1.  Divide the decimal number by 2 and note the remainder.

2.  Next, divide the quotient by 2 and once more note the remainder.

3.  Repeat steps till the quotient is 0.

4.  Next, write the last remainder first, followed by the other reminders in the reverse order.

Example:

We are converting the decimal number 15 to binary.

15₁₀

Therefore, 15₁₀ = 1111₂

In the same way, we can convert from decimal to other systems like Octal, Hexadecimal;  first, we divide the given number by the base of the required number; and then, note down the quotient/remainder; by repeating the process of division of the quotient by the base till the resultant quotient is less than the base.

• What is the smallest whole number?

The smallest whole number is 0. The reason is that whole numbers do not have negative values, and no positive number is below 0.

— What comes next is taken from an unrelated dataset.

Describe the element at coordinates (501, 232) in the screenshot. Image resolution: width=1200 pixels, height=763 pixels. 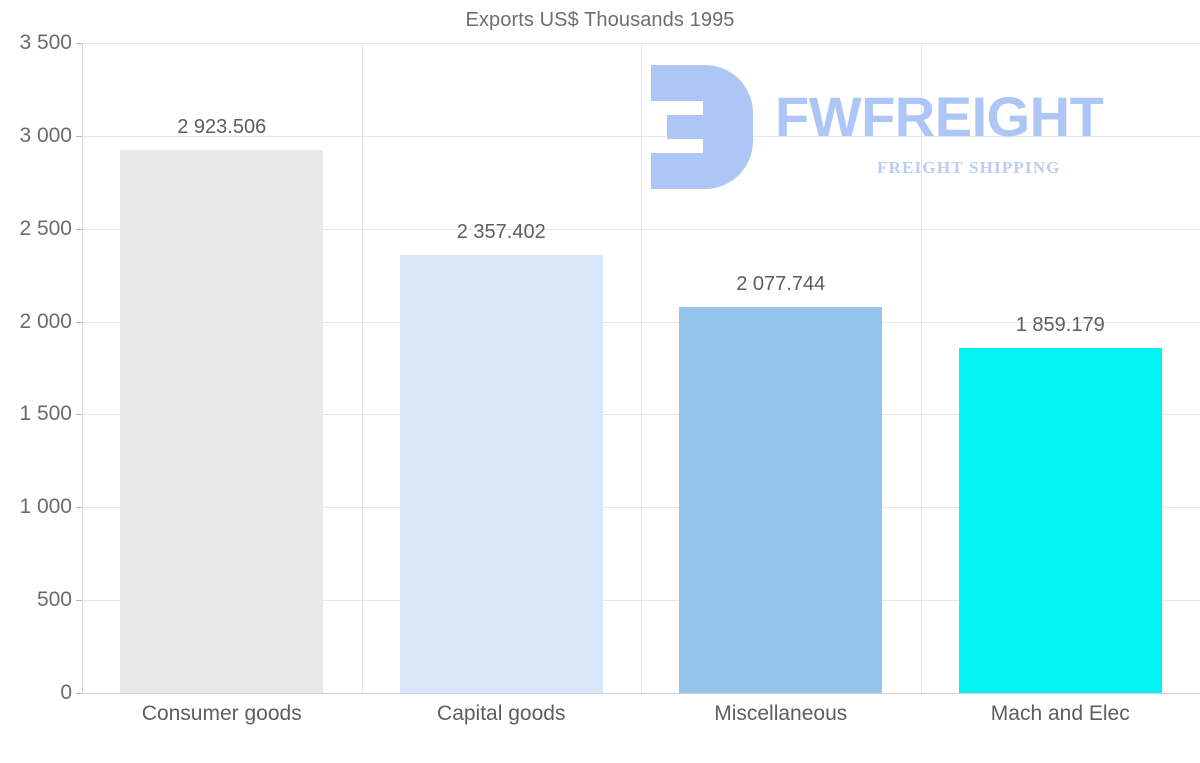
I see `bar-value-label: 2 357.402` at that location.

• While converting a decimal system to binary, does the base of the number change from 2 to 10 – Yes or no?

The answer is no.

• How will the binary values of 0, 1, 2 and 3 appear in the decimal to binary conversion table?

The binary value of 0 is 0; 1 is 1; 2 is 10; 3 is 11.

• What differentiates real numbers and integers?

All Integers are real numbers, but the reverse is not true. Integers are whole numbers with negatives and do not include fractions or decimals.

The class 9 maths chapter 1 is crucial for students to build a foundation of the number system for future study of mathematics. The MSVgo app enables students to speed up problem-solving skills and comfortably tackle NCERT class 9 maths chapter 1 problems. Video solutions to textbook questions help students in quick revision and preparation for exams. Join MSVgo app  let your child be a MSVgo champ!

Numbers can be expressed in all of the divisions of the number system, including binary, decimal, hex, etc. Every number that is expressed in any of the forms of the number system can also easily be translated to another.

In this chapter, we learned about the basics of number systems. We learned about the properties Of irrational numbers, types of number systems, and utilizing this base knowledge we can understand the rationalisation laws of radicals. These concepts can be utilized to solve mathematical problems.

1. What are the 4 types of number systems? 

The four most prevalent kinds of number system are: 

• Decimal Machine Number (Base- 10) 
• System of Binary Numbers (Base- 2) 
• System of Octal Numbers (Base-8) 
• Hexadecimal System of Numbers (Base- 16) 

2. What are the different types of number systems? 

The four most prevalent kinds of number system are: 

• Decimal Machine Number (Base- 10) 
• System of Binary Numbers (Base- 2) 
• System of Octal Numbers (Base-8) 
• Hexadecimal System of Numbers (Base- 16) 

3. What is the highest base number system? 

System of Decimal Number [Base-10] 

With the least value being 0 and the greatest value being nine. On the left, the digit or column has the greatest value, while on the right, the digit has the least value.

4. What is number system with example? 

A system for representing numbers of a certain type (that is, expressing or writing them). Example: There are several systems for the representation of numbers for counting. These include: the usual system of “base ten” or “decimal”: 

5. What is the real number system in math?

All rational numbers, such as integer-5 and fraction 4/3, and all irrational numbers, such as √2, are included in the real numbers (1.41421356…, the square root of 2, an irrational algebraic number). Transcendental numbers, such as π, are included within the irrationals.